"Verdade ao anoitecer"...

O peso do dia faz-se sentir ao anoitecer. Por vezes o mundo lembra-se de rolar no lombo. É duro.
Durante a manhã o cinzento tomou-me com raiva, com rancor e com desprezo. Apanhou-me. É tão fácil ser-se apanhado, basta estar a pensar no azul do céu escondido e no brilho da névoa de espuma branca onde os anjos se refrescam com algodão de açúcar. Não se dá conta das suas presenças. Apenas se sente o odor a alegria. Gosto do cheiro das almas.
O trabalho prolongou-se numa longa rotina, aos soluços, entremeados por algumas conversas ricas, originais e por outras em que o silêncio imperava. As conversas surgem através dos sinais que os olhos esfomeados lançam nos demais. Olhares quentes, sedutores, tranquilos, soltos e verdadeiros. Olhares que anunciam planícies ricas de ideias e prenhes de histórias. Há outros olhares, os que fulminam, os que fazem doer, os que eu não gosto de ver, os que agridem sem falar e os que queimam sem pestanejar. Não quero ouvi-los. Não falam. Também não os entendo. Só sei que me metem medo. Mesmo assim escondem histórias. São conversas curtas, sem palavras, sem sons, sem nada, a não ser vómitos de imagens distorcidas da vida.
Quando o mundo rola no lombo, o melhor a fazer é esticar-me e ler um livro. Uma terapêutica excelente, sem par. O pior é escolher a obra.
Entrei ao início da noite na livraria. - Vou comprar um livro. - Para quê? Tens tantos em casa! - Preciso de me tratar. - Mas a farmácia é ao lado. - Eu sei. Mas é aqui que deve estar a solução. Um sorriso irónico inflamou a esplanada.
Entrei e corri para a prateleira onde estavam os clássicos. Percorri-a até encontrar um dos meus escritores favoritos. Alguém que consegue transformar uma frase na mais bela pedra preciosa. Sente-se o brilho e o calor das suas gemas. Mesmo que já tenha lido, vou comprar na mesma. Mas não, afinal ainda não tinha lido aquele, publicado após a sua morte. Evitei-o sempre.

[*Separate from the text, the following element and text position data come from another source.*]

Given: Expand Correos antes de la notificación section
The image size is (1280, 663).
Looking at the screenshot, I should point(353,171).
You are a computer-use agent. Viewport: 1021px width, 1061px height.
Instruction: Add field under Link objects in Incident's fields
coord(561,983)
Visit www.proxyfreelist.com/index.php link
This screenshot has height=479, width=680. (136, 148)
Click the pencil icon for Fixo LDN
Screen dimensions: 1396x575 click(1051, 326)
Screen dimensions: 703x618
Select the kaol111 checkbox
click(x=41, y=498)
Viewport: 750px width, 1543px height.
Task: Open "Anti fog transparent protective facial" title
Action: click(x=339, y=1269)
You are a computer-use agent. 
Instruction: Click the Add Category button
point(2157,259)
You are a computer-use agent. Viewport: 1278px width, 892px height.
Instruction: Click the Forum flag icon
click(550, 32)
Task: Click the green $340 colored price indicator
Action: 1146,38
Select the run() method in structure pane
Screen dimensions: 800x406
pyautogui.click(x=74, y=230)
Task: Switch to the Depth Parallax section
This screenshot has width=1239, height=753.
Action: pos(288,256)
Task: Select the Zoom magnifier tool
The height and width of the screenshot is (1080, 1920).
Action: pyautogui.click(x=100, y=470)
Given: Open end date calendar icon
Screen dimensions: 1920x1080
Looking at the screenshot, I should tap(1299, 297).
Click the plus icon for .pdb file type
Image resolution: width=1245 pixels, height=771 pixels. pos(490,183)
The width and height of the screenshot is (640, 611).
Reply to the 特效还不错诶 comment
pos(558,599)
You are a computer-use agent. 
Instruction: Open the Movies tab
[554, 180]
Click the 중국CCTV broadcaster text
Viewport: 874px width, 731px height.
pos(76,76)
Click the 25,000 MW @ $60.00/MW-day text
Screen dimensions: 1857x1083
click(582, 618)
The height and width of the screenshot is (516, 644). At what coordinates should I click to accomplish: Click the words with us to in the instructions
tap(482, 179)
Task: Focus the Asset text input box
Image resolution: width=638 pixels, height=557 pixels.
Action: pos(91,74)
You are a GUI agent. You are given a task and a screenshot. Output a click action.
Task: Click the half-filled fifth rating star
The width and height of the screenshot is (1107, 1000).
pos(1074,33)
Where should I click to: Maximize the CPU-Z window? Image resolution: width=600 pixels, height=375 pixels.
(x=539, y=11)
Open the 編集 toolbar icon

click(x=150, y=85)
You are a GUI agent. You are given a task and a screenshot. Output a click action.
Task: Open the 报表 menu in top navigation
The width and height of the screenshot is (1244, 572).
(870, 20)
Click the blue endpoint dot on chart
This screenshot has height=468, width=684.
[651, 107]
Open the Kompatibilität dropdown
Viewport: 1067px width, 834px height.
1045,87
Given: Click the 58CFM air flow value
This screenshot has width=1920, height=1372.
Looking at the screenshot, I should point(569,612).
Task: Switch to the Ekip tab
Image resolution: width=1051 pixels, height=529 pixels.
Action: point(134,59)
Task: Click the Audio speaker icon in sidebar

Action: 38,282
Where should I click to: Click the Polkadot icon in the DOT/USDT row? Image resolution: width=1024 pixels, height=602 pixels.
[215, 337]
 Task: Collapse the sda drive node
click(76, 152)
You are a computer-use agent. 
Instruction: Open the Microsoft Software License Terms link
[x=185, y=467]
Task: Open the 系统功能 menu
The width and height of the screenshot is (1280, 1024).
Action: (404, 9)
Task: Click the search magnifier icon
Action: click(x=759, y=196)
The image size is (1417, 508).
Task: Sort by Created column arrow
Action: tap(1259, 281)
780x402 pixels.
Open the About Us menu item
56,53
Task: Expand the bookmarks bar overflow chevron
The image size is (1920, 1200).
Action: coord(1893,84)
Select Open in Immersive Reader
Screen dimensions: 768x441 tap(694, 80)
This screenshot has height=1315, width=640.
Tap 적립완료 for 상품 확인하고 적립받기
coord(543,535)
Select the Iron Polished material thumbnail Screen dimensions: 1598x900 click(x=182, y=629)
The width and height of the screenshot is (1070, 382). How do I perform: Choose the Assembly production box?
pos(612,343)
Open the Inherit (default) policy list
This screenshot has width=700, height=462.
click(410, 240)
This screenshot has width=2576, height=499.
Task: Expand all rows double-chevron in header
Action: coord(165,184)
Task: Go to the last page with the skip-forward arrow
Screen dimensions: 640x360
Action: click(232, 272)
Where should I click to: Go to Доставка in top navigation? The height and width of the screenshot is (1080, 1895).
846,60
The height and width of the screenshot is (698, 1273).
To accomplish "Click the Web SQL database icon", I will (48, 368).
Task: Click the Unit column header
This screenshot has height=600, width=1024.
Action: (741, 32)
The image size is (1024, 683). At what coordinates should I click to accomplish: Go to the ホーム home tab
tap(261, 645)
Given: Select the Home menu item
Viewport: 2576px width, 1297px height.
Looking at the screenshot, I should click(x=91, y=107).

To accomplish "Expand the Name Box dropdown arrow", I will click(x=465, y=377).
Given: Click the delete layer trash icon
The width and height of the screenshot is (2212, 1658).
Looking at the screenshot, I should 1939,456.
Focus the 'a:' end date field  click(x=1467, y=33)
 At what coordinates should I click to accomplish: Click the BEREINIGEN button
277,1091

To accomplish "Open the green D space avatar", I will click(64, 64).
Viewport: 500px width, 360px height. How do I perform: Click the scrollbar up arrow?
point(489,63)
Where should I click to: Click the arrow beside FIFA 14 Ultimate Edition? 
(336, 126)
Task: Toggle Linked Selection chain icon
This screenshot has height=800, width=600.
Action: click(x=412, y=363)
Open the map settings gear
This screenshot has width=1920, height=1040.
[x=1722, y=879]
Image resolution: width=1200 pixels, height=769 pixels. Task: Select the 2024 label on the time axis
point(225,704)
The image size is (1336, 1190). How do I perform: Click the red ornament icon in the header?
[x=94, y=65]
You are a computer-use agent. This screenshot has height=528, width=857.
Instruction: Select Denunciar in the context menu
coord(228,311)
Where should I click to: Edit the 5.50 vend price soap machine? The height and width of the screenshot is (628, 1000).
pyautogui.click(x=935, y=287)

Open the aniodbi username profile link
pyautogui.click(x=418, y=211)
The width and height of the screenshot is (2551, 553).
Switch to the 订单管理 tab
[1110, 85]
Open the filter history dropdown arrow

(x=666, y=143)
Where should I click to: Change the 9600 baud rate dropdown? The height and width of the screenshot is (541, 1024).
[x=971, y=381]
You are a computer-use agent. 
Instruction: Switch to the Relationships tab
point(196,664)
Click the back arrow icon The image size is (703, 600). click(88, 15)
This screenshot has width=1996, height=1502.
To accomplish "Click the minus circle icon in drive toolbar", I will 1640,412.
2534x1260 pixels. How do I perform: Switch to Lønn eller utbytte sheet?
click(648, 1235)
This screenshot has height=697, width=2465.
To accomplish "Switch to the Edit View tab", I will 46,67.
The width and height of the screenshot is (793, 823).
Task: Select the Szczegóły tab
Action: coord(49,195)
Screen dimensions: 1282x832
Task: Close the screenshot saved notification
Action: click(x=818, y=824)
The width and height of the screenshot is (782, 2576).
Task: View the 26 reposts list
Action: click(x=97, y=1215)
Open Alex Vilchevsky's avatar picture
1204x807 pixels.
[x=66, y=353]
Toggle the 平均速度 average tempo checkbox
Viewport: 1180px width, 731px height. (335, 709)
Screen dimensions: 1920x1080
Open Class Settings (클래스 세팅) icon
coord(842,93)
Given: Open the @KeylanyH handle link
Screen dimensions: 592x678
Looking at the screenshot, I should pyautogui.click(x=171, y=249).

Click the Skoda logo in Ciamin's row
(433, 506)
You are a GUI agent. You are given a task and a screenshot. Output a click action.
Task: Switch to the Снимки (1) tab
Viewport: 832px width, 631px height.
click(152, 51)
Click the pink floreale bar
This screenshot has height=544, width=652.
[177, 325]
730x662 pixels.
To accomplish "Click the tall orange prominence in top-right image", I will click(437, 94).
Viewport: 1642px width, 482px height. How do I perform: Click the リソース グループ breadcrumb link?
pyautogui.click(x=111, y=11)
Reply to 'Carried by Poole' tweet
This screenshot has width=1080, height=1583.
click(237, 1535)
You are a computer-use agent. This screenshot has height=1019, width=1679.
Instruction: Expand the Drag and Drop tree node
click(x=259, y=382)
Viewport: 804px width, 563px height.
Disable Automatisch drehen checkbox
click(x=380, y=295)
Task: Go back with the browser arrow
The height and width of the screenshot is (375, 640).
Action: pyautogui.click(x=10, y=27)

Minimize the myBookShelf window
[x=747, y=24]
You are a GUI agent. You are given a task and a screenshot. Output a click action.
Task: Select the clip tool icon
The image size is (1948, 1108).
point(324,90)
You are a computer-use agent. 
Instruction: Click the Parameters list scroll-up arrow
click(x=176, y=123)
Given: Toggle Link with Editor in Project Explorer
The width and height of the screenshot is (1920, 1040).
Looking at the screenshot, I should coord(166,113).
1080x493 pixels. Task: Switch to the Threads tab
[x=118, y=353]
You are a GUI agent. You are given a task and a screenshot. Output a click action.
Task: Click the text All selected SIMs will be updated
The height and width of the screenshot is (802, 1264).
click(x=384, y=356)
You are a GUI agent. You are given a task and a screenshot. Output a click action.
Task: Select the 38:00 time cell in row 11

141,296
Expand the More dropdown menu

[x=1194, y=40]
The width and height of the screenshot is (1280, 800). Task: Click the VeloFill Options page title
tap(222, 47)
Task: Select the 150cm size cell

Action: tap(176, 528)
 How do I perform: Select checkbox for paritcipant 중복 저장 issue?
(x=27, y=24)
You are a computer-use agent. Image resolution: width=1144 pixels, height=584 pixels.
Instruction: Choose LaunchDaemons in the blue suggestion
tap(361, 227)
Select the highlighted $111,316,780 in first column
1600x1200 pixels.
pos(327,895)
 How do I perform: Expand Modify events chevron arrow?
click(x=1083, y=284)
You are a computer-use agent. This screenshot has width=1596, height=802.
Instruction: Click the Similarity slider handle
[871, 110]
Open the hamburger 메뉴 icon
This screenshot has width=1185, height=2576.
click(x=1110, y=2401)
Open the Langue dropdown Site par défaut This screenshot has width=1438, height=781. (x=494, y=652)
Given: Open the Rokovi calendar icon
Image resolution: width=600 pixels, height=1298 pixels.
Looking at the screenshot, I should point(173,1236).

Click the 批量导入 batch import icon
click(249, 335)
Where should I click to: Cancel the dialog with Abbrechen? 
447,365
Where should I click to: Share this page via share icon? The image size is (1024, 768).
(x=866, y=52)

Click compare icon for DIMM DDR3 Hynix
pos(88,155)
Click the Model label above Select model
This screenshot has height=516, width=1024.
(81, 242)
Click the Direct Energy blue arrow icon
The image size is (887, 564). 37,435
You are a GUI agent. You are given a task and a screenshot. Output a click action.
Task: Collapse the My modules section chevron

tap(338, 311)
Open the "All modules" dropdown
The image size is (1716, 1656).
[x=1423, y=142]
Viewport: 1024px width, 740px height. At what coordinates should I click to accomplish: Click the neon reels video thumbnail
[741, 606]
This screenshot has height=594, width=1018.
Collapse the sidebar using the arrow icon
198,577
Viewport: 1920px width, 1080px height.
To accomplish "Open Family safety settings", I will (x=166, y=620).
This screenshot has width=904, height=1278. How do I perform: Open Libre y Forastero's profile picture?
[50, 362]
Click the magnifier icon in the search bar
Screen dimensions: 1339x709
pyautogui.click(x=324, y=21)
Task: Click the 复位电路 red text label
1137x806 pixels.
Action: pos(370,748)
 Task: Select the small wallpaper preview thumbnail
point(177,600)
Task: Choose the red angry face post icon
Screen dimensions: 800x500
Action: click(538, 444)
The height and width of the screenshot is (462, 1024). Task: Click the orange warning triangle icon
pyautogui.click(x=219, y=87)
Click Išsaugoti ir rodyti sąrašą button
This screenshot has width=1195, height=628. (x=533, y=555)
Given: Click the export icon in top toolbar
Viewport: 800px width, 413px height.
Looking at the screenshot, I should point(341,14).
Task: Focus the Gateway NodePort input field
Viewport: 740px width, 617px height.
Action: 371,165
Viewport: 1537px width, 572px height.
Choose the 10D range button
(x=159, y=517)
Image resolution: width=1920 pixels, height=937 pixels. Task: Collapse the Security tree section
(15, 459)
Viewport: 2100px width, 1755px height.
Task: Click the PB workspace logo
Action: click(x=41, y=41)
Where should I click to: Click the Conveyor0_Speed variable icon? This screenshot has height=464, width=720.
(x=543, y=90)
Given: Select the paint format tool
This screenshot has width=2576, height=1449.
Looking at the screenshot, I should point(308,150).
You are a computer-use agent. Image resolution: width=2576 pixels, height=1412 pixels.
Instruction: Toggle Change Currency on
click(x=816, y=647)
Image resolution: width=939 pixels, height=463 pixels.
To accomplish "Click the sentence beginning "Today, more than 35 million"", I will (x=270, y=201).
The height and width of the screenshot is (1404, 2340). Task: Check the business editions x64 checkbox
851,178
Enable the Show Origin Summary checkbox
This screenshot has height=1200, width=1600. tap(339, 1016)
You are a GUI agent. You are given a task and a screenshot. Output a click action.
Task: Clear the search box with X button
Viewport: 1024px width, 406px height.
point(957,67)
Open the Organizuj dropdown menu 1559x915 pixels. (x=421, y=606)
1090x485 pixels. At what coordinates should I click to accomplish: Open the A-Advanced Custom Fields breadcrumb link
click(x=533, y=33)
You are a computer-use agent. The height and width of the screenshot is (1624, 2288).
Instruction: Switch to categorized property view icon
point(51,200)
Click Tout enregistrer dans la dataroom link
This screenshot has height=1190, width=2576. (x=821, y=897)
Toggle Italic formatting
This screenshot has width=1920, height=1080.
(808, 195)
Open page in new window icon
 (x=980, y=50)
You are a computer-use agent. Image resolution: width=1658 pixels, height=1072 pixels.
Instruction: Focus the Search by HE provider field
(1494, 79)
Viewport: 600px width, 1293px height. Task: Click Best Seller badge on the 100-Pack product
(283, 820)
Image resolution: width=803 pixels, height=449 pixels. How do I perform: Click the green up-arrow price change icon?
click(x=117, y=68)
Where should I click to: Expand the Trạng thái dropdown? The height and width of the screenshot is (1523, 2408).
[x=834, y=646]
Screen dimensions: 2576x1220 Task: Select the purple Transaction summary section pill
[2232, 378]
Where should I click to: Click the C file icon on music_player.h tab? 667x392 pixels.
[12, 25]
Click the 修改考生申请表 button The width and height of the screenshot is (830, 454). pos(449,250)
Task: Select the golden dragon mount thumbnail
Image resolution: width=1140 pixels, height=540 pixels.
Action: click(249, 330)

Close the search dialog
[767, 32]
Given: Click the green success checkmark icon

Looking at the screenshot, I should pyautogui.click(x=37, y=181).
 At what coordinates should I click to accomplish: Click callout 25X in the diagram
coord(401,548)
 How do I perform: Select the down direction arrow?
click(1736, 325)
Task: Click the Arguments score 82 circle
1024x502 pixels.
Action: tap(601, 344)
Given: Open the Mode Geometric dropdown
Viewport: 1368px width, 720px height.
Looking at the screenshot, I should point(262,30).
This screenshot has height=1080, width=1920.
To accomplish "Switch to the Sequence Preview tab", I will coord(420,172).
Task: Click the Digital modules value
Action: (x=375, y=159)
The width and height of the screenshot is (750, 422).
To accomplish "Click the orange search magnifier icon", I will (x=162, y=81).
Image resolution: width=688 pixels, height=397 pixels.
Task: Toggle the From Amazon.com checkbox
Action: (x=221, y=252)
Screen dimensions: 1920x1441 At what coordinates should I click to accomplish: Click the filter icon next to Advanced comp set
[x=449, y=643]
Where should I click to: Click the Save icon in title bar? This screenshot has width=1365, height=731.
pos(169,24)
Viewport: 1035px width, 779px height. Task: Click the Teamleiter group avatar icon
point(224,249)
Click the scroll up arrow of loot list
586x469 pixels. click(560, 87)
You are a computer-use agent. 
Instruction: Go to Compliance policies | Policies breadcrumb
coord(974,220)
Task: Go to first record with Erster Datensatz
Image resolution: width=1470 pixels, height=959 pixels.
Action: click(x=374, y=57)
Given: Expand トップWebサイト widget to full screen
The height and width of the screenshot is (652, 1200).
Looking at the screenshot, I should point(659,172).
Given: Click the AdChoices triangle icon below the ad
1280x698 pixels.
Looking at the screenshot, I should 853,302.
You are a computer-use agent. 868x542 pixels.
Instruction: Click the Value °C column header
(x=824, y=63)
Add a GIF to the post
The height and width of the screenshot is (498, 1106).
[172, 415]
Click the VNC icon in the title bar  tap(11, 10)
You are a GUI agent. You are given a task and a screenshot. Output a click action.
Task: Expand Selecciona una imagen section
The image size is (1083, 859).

Mostrei-o. - Escolheste este? - Sim. - Porquê? - Porque adoro Hemingway. Escolhi-o porque me ajuda a despejar o mundo. Escolhi-o porque adoro a sua escrita. Escolhi-o porque faz hoje anos que nasceu. Três boas razões para o escolher, não achas? - Sabes a data do seu nascimento?! - Sei. - Não me digas que também sabes quando morreu? - Sei, e matou-se com um tiro de espingarda. - Credo! - Pois! Parece que  tinha as suas razões. Libertou-se do mundo.